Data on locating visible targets
>> begin
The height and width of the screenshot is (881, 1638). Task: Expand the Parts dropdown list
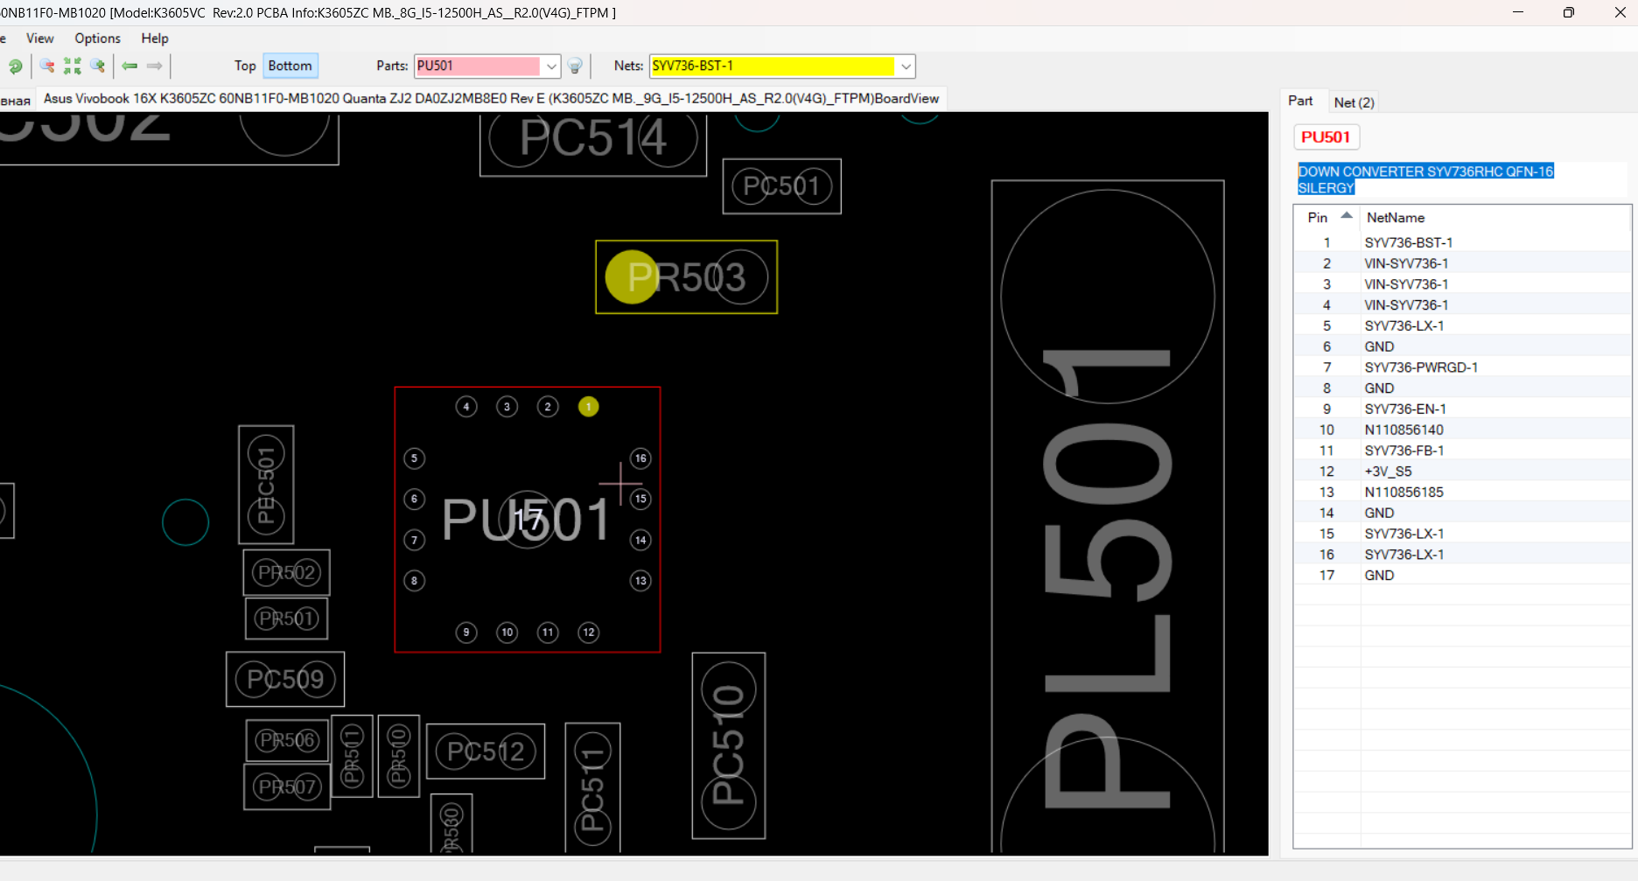pos(551,66)

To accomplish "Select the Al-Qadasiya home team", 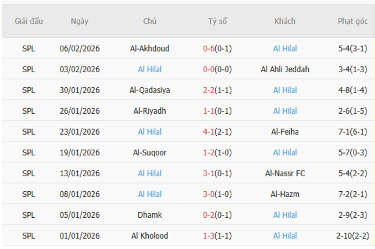I will point(150,90).
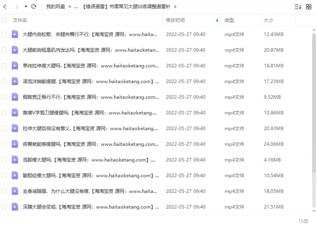Go to 我的网盘 in breadcrumb
Screen dimensions: 317x227
pyautogui.click(x=55, y=7)
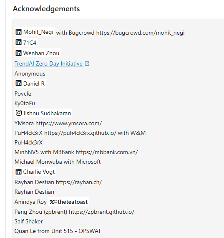Viewport: 224px width, 238px height.
Task: Click the X logo before @theteatoast
Action: tap(52, 202)
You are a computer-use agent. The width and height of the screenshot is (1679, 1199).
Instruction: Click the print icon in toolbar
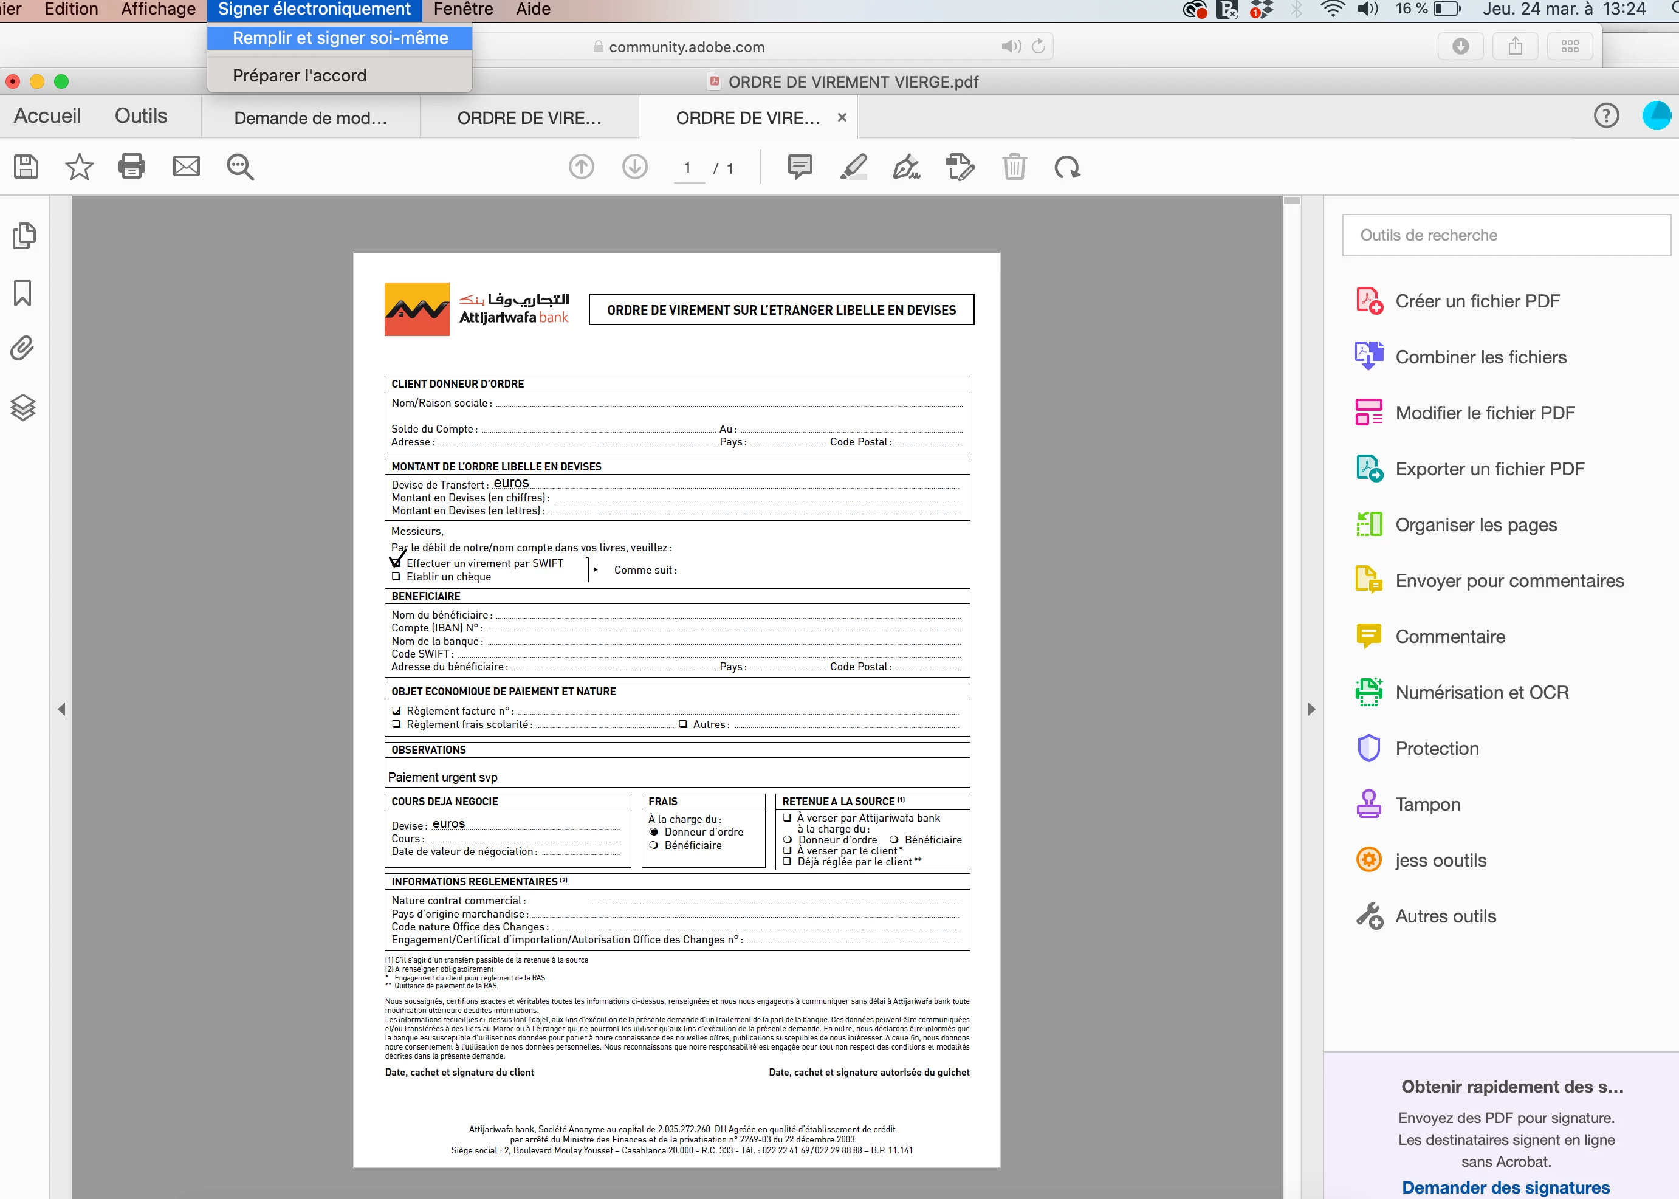[131, 167]
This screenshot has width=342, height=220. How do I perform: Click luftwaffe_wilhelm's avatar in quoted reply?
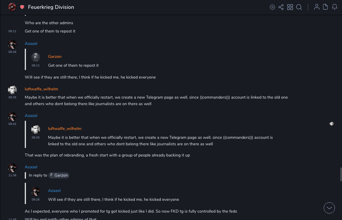click(x=36, y=129)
>> end
**EXERCISE REQUIREMENTS:** Copy the data from the line with "You are a computer-use" through the final line, substituting "profile picture" for "avatar" and changing nothing else. Leave the pictures out of your answer.

**EXERCISE OUTPUT:**
You are a computer-use agent. The width and height of the screenshot is (1679, 1199).
Instruction: Click the print icon in toolbar
[131, 167]
This screenshot has width=342, height=220. How do I perform: Click luftwaffe_wilhelm's profile picture in quoted reply?
click(x=36, y=129)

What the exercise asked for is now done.